S&P’den Türkiye’ye enflasyon uyarısı
Gill, S&P Global Ratings’in Türkiye Sermaye Piyasaları Konferansı sonrası yaptığı açıklamalarda, Türkiye’nin uzun vadeli kredi notunun “BB-” ve görünümünün “durağan” olarak korunduğunu, bu seviyenin mevcut koşullar için “makul” olduğunu söyledi.
“Enflasyonda ilk aşama başarıldı, ikinci aşama daha zorlu olacak”
Türkiye’de enflasyondaki gerilemenin sürdüğünü ancak yavaşladığını dile getiren Gill, “Enflasyonu yüzde 70’lerden yüzde 30’lara düşürmek önemli bir başarıydı. Fakat bundan sonraki aşama, yani kalıcı düşüşü sağlamak daha zor olacak” değerlendirmesinde bulundu.
Gill, para politikasının maliye politikasıyla uyum içinde yürütülmesi gerektiğini vurguladı. “Hazine ve Maliye Bakanı Mehmet Şimşek’in deprem dışı harcamaları kısmada kararlı olduğunu görüyoruz. KDV tahsilatı güçlü seyrediyor, gelir tarafı olumlu. Ancak harcama tarafında sıkılaştırmanın sürmesi ve mali politikanın daha da disiplinli hale gelmesi gerekebilir” dedi.
“Rezervlerdeki artış dikkat çekici”
Gill, Türkiye’nin uluslararası net rezervlerindeki yükselişi “kayda değer” olarak nitelendirdi. “2024’te rezervlerde önemli bir artış görüldü. Cari açık GSYH’nin yaklaşık yüzde 1’ine kadar geriledi. Bu da dış finansman ihtiyacının sınırlı kalmasını sağlayacak” ifadelerini kullandı.
“Hane halkının davranışı belirleyici olacak”
Türkiye’de döviz ve altın talebinin güçlü kalmasının, çekirdek enflasyonun düşüşünü zorlaştırdığını dile getiren Gill, “Özellikle hane halkının önümüzdeki dönemde dövize yönelip yönelmeyeceği belirsiz. Bu davranış enflasyon görünümünü doğrudan etkileyebilir” dedi.

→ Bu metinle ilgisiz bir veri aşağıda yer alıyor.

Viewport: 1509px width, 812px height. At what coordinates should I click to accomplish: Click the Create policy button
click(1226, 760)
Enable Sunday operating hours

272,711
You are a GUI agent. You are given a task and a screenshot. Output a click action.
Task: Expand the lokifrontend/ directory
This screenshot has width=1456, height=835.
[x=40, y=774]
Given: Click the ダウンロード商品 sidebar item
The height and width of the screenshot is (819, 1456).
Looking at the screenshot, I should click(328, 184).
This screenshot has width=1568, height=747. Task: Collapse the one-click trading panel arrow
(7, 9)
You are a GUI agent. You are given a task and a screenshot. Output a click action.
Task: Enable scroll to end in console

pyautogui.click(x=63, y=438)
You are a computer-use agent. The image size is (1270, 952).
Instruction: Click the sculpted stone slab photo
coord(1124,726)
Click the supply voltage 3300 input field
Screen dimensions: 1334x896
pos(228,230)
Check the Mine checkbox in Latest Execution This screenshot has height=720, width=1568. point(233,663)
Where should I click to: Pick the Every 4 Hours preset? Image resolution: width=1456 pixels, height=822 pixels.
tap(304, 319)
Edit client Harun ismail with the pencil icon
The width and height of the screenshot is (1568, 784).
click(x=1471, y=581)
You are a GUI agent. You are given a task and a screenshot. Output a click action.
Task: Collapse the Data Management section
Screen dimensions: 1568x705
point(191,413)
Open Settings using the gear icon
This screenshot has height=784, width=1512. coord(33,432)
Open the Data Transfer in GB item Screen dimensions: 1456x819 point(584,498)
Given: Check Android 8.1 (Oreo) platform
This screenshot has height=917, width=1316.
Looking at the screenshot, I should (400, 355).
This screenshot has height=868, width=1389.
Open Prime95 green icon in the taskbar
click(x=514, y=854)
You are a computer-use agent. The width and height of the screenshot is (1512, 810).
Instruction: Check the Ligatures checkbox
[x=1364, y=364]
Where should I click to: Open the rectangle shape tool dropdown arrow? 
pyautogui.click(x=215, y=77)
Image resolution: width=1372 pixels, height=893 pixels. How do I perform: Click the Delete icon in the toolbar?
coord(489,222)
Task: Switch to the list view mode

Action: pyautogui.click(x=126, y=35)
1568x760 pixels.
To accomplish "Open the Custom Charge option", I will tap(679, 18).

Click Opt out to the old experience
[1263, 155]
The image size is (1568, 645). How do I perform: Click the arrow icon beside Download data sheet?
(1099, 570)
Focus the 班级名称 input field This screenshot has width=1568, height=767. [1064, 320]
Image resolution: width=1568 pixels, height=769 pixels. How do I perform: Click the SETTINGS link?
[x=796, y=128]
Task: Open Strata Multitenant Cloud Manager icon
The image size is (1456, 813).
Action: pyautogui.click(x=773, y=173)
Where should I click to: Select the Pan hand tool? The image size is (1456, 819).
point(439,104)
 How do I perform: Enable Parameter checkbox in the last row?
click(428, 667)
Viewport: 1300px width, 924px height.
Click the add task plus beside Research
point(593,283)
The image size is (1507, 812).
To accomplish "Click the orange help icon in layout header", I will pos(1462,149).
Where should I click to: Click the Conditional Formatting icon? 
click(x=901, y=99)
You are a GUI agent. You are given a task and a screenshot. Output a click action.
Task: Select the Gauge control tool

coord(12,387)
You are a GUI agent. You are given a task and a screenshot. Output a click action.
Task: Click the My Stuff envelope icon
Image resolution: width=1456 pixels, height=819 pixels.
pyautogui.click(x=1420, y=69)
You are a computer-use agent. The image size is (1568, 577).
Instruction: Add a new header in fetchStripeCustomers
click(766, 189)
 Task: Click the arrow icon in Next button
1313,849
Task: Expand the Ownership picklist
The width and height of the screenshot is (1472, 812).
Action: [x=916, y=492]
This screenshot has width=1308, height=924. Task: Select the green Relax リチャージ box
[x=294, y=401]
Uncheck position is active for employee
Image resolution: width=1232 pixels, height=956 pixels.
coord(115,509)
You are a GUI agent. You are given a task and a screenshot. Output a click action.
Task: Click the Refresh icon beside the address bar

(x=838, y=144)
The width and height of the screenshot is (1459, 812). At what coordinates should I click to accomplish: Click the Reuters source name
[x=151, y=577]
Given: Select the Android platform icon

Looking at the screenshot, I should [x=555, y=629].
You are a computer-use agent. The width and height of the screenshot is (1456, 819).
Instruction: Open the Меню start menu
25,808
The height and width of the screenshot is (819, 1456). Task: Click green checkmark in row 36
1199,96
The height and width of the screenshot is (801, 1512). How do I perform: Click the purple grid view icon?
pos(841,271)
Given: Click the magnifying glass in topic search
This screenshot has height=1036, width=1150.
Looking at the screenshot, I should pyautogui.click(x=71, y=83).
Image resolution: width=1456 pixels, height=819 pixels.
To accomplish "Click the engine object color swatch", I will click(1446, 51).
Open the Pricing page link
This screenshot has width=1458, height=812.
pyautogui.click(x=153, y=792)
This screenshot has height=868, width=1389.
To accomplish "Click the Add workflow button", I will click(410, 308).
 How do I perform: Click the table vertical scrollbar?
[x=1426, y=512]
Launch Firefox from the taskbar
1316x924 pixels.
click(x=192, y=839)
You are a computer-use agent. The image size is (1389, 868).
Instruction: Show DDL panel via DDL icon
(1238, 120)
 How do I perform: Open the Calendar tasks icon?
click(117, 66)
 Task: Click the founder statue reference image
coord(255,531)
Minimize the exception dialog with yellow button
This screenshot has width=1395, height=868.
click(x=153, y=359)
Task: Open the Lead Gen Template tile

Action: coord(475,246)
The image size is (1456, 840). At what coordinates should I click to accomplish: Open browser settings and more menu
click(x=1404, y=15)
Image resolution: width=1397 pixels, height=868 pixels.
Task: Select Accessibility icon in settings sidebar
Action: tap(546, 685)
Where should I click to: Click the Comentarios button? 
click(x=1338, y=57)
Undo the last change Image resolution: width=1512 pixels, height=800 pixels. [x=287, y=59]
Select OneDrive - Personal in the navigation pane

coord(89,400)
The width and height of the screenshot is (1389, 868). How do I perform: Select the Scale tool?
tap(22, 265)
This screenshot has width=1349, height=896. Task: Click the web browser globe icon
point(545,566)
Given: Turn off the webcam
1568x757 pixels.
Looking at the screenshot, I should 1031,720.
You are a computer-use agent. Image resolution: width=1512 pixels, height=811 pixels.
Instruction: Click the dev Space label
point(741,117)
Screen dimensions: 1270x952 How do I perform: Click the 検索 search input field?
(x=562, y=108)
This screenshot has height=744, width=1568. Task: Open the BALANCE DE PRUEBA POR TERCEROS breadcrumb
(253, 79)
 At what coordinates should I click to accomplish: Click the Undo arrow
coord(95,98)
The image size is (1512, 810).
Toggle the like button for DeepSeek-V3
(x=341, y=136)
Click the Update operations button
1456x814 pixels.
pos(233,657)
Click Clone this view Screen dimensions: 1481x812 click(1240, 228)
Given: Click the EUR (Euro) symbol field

Yaz aylarında yaşanan kuraklığın da gıda fiyatlarını yukarı çektiğini söyleyen Gill, “Riskler dengeli ancak hâlâ bazı belirsizlikler mevcut. Özellikle tüketim alışkanlıkları ve dolar talebi tarafında cevaplanmamış sorular var” ifadesini kullandı.
“Bir sonraki not değerlendirmesi 2026 baharında”
S&P yöneticisi, Türkiye için bir sonraki kredi notu değerlendirmesinin 2026 baharında yapılmasının muhtemel olduğunu belirtti. Gill, “O döneme kadar 2025 yılı mali sonuçları netleşecek ve rezerv pozisyonu dahil birçok gösterge hakkında daha kapsamlı veri elde edeceğiz” dedi.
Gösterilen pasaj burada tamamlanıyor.